AVM’ler üzerine

AVM’leri gezerim. Alışveriş duygumu tatmin etmekten öte, oradaki eksikleri görmek, yapılabilecekleri saptayabilmektir amacım.
Günümüz insanının hızlı ve yoğun yaşamını kolaylaştıran yanını inkâr edemeyiz. Tüketim çılgınlığını körüklediği gerçeğini de unutmayalım.

Sanatla AVM’nin ilişkileri üzerine, orada çalışan herkesin düşünmesini öneririm.
Merkezlerde sinema salonlarının işlevine inanıyorum. Birçok filmi güzel salonlarda seyredebiliyoruz.
Bazılarında tiyatro salonlarının olması, salonsuz İstanbul’da bazı tiyatroların oyun sahnelemesini mümkün kılıyor.

Yazının konusu değil ama, salonsuzluk tiyatroculara göçebelik hayatı yaşatıyor.
Peki özellikle yağmurlu ve soğuk havalarda koca günü AVM’lerde geçirenlere sanatın başka dallarını da sunmak mümkün değil mi?

Bu merkezlerde kitapçı zincirlerinin bulunması kitap satışı ve kitap okurunun artmasına yardımcı oluyor.

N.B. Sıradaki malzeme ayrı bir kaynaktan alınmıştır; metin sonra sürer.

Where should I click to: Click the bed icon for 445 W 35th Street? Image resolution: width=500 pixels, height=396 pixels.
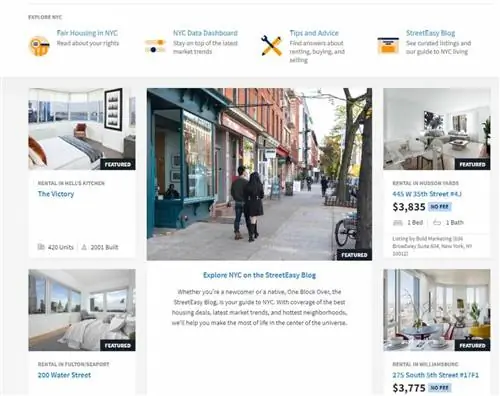(x=398, y=223)
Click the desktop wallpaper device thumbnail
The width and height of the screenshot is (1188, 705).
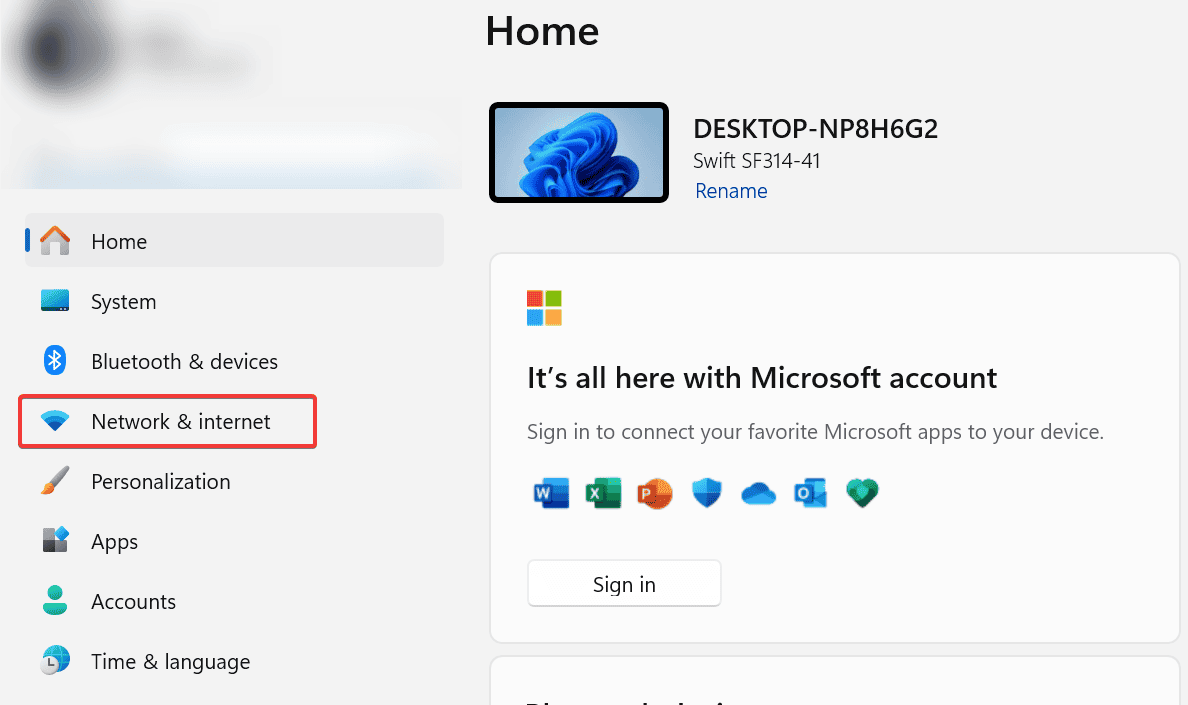click(578, 152)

O kitapçıları gezerken edindiğim bir gözlemi yazmalıyım.
Anne, baba, çocuk birlikte kitapçıya girdiklerinde hepsi kendi seçecekleri rafın önünde duruyorlar.
Yıllar önce çocuk kitapları ayrı bir bölümde değildi, böyle zengin bir liste yoktu.
Gerçi bazı kitapçılarda okuma koltukları bulunuyor. Gelenlerin alacağı kitabın birkaç sayfasını okumak istemelerini olağan bir okur arzusu olarak karşılıyorum.
Benim bu merkezler için önerim, görsel sanatlara yer vermeleri. Daha önce de bu konuya değinmiştim.

Bazı koridorlara fotoğraflar, tablolar asılabilir. Türk resmi, fotoğrafçılığı tanıtılabilir.
Bu yapıtlar gelip geçerken göze takılsa bile yararı vardır.
Bir bütün gün içinde bunlara bakan olur.

Günümüzde her yerde, her mekânda sanata yer vermeli.
AVM’lerin işlevine bir de bu açıdan bakılmalı.